▶ **PROVIDED RECORDS**
* start *

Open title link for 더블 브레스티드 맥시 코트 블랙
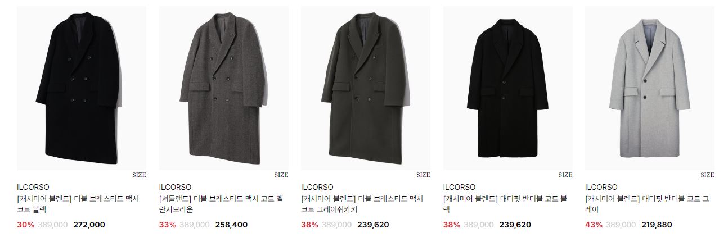 [x=78, y=204]
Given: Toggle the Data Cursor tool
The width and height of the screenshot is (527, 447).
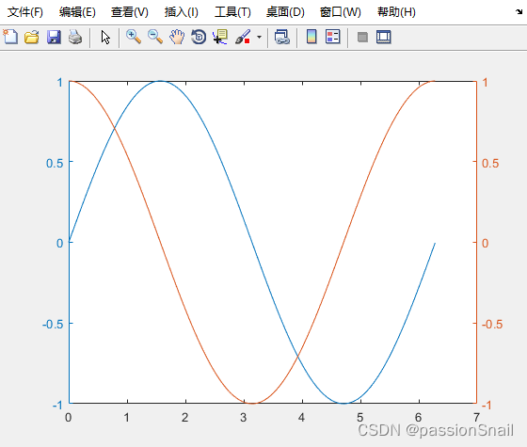Looking at the screenshot, I should click(x=220, y=37).
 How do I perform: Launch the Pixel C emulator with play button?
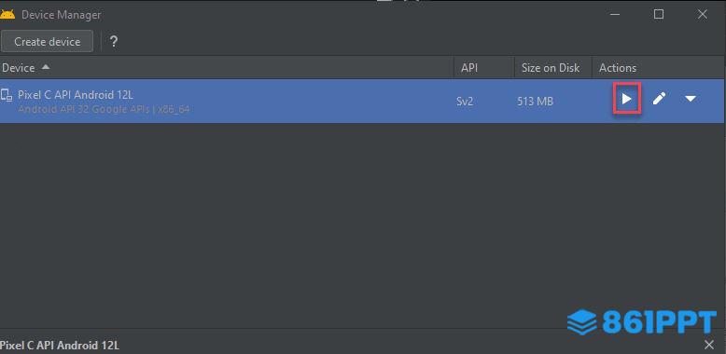click(x=626, y=99)

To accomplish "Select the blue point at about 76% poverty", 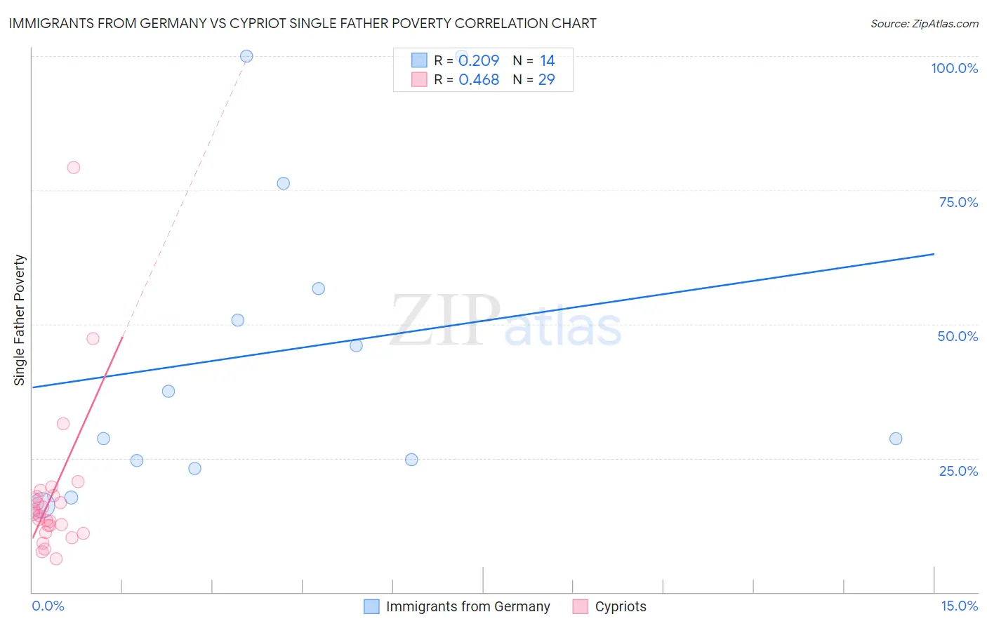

* end *

▶ **PROBLEM TO SOLVE**
Arrange the listing above as a numbered list with the blank lines dropped, and leave the pictures out of your answer.

▶ **WRITTEN RESPONSE**
1. Open title link for 더블 브레스티드 맥시 코트 블랙
2.  [x=78, y=204]
3. Given: Toggle the Data Cursor tool
4. The width and height of the screenshot is (527, 447).
5. Looking at the screenshot, I should click(x=220, y=37).
6.  How do I perform: Launch the Pixel C emulator with play button?
7. click(x=626, y=99)
8. To accomplish "Select the blue point at about 76% poverty", 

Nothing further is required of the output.